- Conservation status: Data Deficient (IUCN 3.1)

Scientific classification
- Kingdom: Plantae
- Clade: Tracheophytes
- Clade: Angiosperms
- Clade: Magnoliids
- Order: Magnoliales
- Family: Annonaceae
- Genus: Duckeanthus R.E.Fr.
- Species: D. grandiflorus
- Binomial name: Duckeanthus grandiflorus R.E.Fr.

= Duckeanthus =

- Genus: Duckeanthus
- Species: grandiflorus
- Authority: R.E.Fr.
- Conservation status: DD
- Parent authority: R.E.Fr.

Genus of plant in the soursop family

Duckeanthus is a genus of plant in the family Annonaceae. It is native to Brazil. It contains a single species, Duckeanthus grandiflorus. Robert Elias Fries, the Swedish botanist who first formally described it, named it in honor of Adolpho Ducke who collected the specimen he examined, and its large (grandis in Latin) flowers.

==Description==
It is a small tree. Its mature branches are smooth. Its internodes 3-5 cm long. Its hairless petioles are 5–7 millimeters long and 3 millimeters thick and have a deep groove on their upper surfaces. Its papery, elliptical leaves are 19-23 cm by 7.5-10.5 cm. The leaves have bright green hairless upper surfaces and yellow-green hairless lower surfaces. The tips of the leaves come to an abrupt tapering point about 2 centimeters long. Its leaves have about 10 secondary veins emanating from either side of their midribs. The secondary veins arch toward the leaf tip and join one another 4–6 millimeters before reaching the margin of the leaf.
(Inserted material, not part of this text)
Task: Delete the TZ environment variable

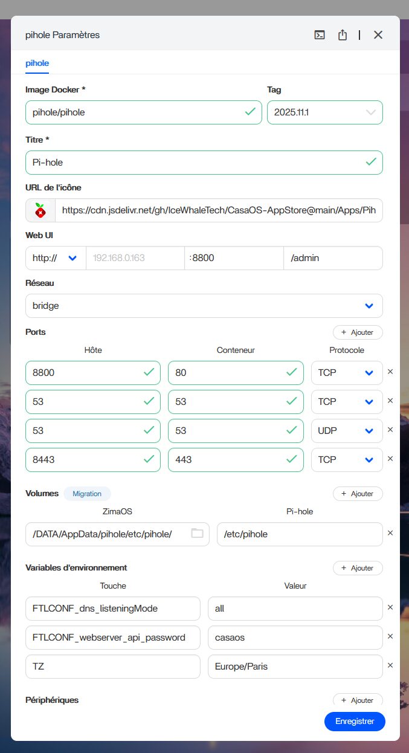Action: (x=390, y=665)
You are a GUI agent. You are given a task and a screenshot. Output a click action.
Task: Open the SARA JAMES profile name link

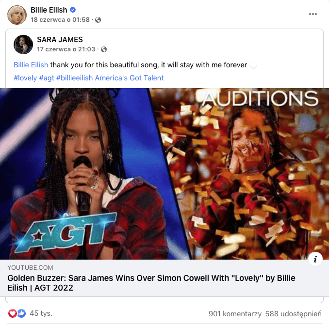(x=60, y=40)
Its inflorescences have 1–2 flowers and are emerge from extra-axillary positions. Its white flowers are on 2 centimeter long, erect, hairless, warty pedicels. The pedicels have a 2 millimeter long bract at their base and about halfway up their length. Its round to triangular sepals are 15 by 15 millimeters and come to a point at their tip. The sepals are hairless on both sides, but are often warty. It has 6 fleshy petals in two rows of 3. Its outer petals are 3 by 2 centimeters, have silky hairs on their inner surfaces, and come to a shallow point at their tip. Its rhomboidal to oval inner petals are 4.5–5 by 2.5–3 centimeters and covered in sparse hairs. Its 2.5-3 millimeter long stamens form an androecium 1.5 centimeters in diameter. The connective tissue between the lobes of anthers is overgrown to form a flat cap covered in short hairs. Its narrow, oval ovaries are 1.5 millimeters long and covered in rust-colored hairs. Its bristly stigmas are 1.5 millimeters long.

===Reproductive biology===
The orange pollen of D. grandiflorus is shed as permanent tetrads.

===Habitat and distribution===
It has been observed growing in wet forest habitats.